Karl reviews Tim Conkling’s multi-award-nominated TBS-by-gaslight, Antihero
A fast-paced, turn-based strategy game where you build the most powerful thieves’ guild in a gas-lit Victorian underworld is the basic outline of Tim Conkling’s latest game, Antihero. It’s a fairly simplistic descriptor for a game that offers a surprising amount of depth.
The first impressions when playing are that Antihero feels more representative of a videogame take on modern style popular board games where resource management is key, than a direct rival to other strategy games.
You take the role of the Master Thief, a character that is upgradable as the game progresses. Unkillable, you are able to choose how you approach your turns.
Starting with two you are able to scout and burgle, but with an upgrade, you can improve the amount of moves you’re able to make in your turn and even add damaging attacks to your repertoire.
The game maps and uncovered buildings require scouting as other units you own will only be able to tread the same ground covered by the Master Thief and urchins can only run businesses, key for further resource generation, that have previously been burgled.
This is where managing your resources becomes key. Like those great boardgames it takes inspiration from, this is from where Antihero’s most stimulating moments derive, careful management can have you surprising your opponent but with the slightest error your world can fall apart very, very quickly.

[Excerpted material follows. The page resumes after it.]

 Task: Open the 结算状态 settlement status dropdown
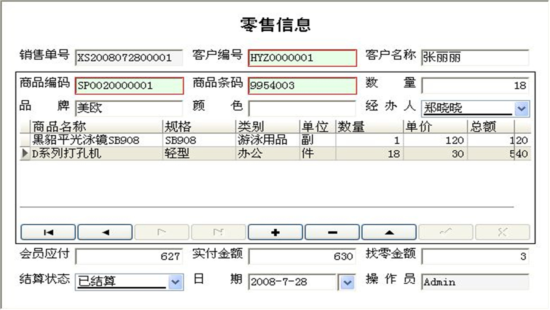(x=175, y=282)
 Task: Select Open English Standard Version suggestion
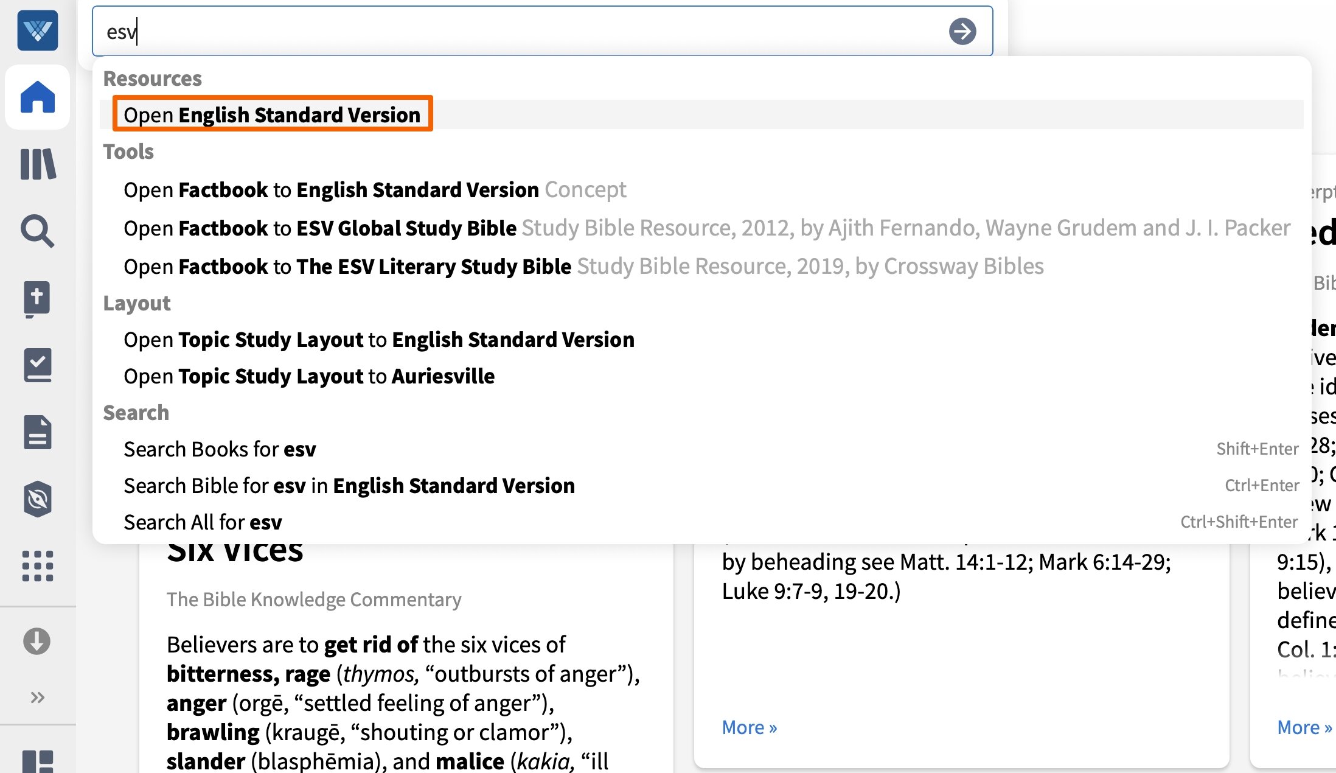272,114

Core to the experience is this resource management aspect, the most important of the game. There are two primary resources to collect, coins and lanterns. Coins are, as expected, a currency, something you buy your foot soldiers with.

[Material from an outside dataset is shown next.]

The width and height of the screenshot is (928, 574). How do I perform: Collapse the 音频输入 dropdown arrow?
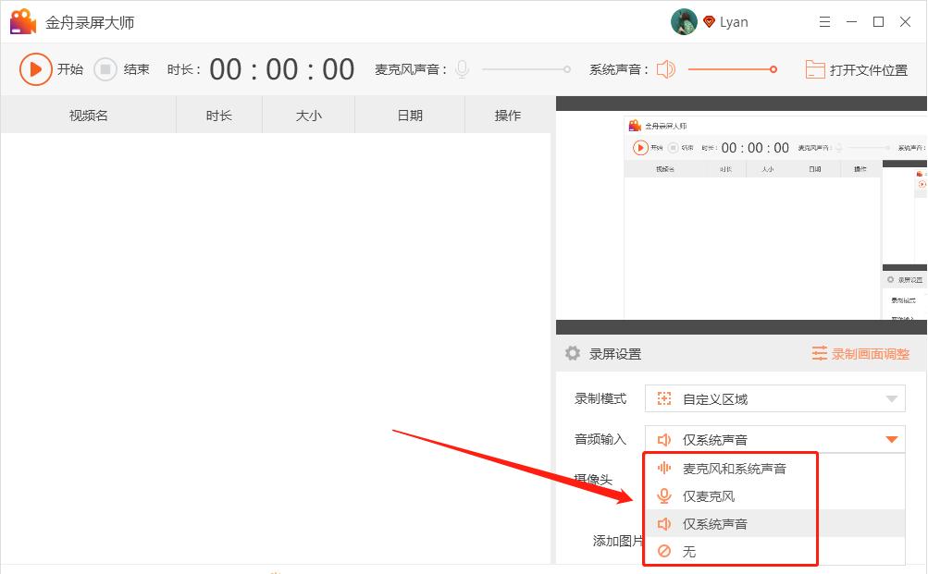pos(892,439)
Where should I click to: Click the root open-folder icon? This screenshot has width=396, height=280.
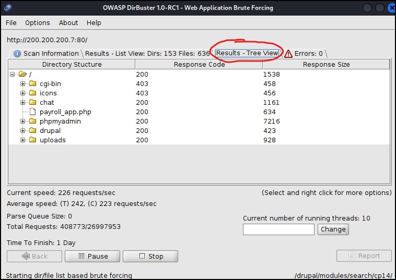point(22,75)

Lanterns are a little more interesting, being used to purchase skillsets. Skillsets are broken into 3 different categories: Skullduggery, Sneakery and Stabbery, with each allowing for progressively more damaging skills to be utilised in your bid to rule the underworld.

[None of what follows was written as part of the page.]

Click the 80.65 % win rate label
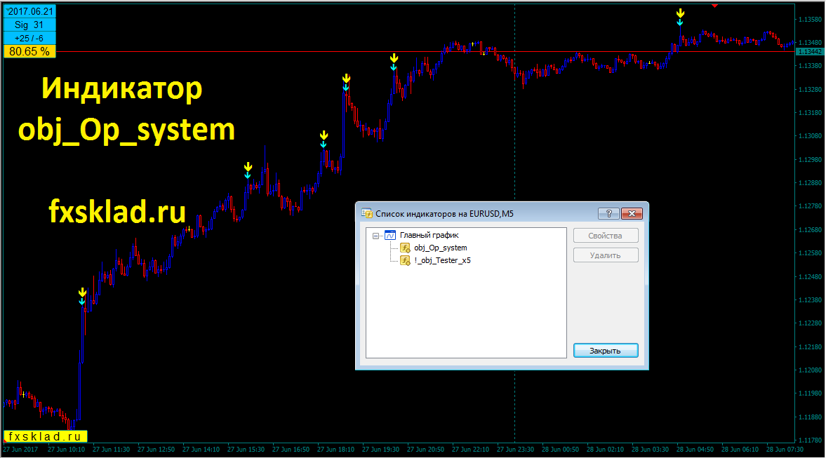Screen dimensions: 826x458 [x=29, y=52]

Matches are won by achieving “Victory Points”, which can be achieved in numerous different ways. Several must be accrued to secure victory. These can be accomplished by buying bribes for lanterns, completing assassination contracts (visible to both teams on the map), installing three urchins into a church (which can be lost if they are evicted by your opponent) and some opponents in single-player will also have specialist points which must be accomplished such as robbing the contents of a ship or stealing treasure from a specific building. By offering so many ways to win it means the game also gives you a lot of ways to lose, so planning ahead is definitely required.
You are never swamped with options, allowing for you to quickly formulate a gameplan, build up your units and approach your skillsets how you want but you are always kept on your toes. Your precious, high-level gang can suddenly be killed by an opponent lurking in the unscouted streets, your key resources lost because your urchins were evicted from your businesses killing productivity, victory points lost because you weren’t keeping track of your rivals moves on his turn.
The key to Antihero’s success that, despite this, it can just as quickly fall apart, staring down the barrel at a defeat you simply didn’t see coming.
It can be brutal, savage and unforgiving, and that’s where it shines because you are just as capable of doing the very same things that will have you cursing in frustration. You are always aware of just where it went wrong for you, you learn, adapt and improve.
If you’re a fan of this style of board game then, I would say at its $15 price point that Antihero is nothing short of a bargain. A fantastic blend of both video and board game, incorporating some of the best of both analogue and digital worlds.